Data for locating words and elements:
===============

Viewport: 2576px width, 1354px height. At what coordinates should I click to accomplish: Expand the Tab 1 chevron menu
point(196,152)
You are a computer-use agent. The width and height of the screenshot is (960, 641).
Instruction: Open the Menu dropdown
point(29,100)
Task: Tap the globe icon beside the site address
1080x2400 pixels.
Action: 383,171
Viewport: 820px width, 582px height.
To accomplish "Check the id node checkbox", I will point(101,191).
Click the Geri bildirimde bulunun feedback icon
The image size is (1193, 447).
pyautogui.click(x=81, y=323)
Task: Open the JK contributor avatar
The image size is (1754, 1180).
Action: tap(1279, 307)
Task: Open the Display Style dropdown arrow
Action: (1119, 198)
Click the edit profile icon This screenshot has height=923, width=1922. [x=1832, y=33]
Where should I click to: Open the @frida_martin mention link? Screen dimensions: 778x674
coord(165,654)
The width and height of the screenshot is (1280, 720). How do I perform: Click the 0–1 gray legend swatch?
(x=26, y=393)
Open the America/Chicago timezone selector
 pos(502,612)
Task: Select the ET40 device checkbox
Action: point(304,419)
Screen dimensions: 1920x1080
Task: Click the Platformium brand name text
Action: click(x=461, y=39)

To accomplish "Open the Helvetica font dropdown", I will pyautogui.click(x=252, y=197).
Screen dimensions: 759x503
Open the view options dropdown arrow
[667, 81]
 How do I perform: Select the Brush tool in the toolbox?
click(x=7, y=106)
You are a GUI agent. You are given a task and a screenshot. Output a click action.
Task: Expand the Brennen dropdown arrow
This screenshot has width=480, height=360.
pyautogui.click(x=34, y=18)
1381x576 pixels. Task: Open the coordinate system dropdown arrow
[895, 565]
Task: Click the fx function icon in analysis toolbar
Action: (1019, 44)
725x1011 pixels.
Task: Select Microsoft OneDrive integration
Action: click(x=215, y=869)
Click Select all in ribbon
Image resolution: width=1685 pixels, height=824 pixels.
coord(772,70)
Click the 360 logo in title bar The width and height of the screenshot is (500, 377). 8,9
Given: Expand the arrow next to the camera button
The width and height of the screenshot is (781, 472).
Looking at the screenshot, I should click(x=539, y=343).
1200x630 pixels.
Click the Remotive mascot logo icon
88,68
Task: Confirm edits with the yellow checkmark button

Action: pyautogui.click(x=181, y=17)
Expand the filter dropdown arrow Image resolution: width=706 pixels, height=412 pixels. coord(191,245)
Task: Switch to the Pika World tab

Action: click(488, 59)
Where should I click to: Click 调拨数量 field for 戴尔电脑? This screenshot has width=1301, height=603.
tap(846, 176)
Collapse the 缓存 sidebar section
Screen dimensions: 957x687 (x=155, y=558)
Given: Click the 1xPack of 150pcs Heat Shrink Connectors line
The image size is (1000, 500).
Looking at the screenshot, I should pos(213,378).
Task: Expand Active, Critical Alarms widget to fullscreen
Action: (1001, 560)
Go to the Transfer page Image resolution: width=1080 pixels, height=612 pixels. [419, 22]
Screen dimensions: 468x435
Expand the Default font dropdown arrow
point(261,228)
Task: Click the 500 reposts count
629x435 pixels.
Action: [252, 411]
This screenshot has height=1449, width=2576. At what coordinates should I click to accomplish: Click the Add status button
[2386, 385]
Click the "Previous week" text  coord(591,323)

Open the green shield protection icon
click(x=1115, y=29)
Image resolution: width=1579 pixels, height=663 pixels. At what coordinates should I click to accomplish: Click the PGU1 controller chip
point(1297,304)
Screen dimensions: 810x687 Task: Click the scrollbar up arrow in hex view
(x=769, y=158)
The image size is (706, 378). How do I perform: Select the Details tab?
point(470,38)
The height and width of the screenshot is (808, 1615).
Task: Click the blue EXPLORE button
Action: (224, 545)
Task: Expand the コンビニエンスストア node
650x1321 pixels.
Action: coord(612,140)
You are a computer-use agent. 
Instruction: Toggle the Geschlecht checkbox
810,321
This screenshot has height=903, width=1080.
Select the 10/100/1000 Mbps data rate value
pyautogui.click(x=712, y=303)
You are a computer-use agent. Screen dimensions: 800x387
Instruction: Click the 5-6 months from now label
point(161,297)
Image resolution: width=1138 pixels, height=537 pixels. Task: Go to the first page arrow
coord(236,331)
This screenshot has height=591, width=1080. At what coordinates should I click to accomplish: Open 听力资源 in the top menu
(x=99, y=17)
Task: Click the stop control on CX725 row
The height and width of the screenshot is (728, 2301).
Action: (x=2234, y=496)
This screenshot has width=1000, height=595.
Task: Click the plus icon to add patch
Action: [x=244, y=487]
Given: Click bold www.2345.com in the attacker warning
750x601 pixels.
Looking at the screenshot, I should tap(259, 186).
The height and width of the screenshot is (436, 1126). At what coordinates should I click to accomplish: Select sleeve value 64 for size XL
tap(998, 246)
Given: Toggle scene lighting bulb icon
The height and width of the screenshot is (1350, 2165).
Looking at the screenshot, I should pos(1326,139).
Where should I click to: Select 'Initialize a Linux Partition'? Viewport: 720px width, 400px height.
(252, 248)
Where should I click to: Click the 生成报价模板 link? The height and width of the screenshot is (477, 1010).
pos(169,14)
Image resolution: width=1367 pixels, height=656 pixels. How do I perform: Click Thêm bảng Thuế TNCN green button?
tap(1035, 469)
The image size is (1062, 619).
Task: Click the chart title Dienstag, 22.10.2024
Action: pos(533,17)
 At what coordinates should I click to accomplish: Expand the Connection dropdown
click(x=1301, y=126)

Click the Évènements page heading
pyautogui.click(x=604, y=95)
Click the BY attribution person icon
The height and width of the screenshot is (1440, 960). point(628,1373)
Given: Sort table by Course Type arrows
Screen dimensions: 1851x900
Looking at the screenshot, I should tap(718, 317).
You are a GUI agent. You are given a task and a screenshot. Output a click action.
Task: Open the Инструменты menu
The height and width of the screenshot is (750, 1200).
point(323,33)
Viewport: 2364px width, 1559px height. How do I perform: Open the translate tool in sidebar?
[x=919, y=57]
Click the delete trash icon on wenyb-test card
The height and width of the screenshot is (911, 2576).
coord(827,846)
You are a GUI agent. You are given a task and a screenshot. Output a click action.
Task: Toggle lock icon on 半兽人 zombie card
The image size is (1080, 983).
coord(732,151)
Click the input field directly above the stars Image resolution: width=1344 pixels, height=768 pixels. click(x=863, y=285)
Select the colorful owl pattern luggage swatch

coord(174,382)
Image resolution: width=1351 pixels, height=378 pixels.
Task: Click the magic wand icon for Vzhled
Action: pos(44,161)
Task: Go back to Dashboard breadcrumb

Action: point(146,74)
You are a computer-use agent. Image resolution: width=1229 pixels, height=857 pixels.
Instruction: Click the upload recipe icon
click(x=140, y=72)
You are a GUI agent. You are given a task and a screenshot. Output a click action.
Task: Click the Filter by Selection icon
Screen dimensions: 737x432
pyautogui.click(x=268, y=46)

===============

Put the data starting at the line that contains "This screenshot has height=903, width=1080." and ending at the line that contains "coord(236,331)" into a two-column CSV with the headers input and output. Make one row for each item, with its text and its answer each in a single quoted field and line breaks changed to spaces.

SOLUTION TO THIS PROBLEM:
input,output
"This screenshot has height=903, width=1080. Select the 10/100/1000 Mbps data rate value","pyautogui.click(x=712, y=303)"
"You are a computer-use agent. Screen dimensions: 800x387 Instruction: Click the 5-6 months from now label","point(161,297)"
"Image resolution: width=1138 pixels, height=537 pixels. Task: Go to the first page arrow","coord(236,331)"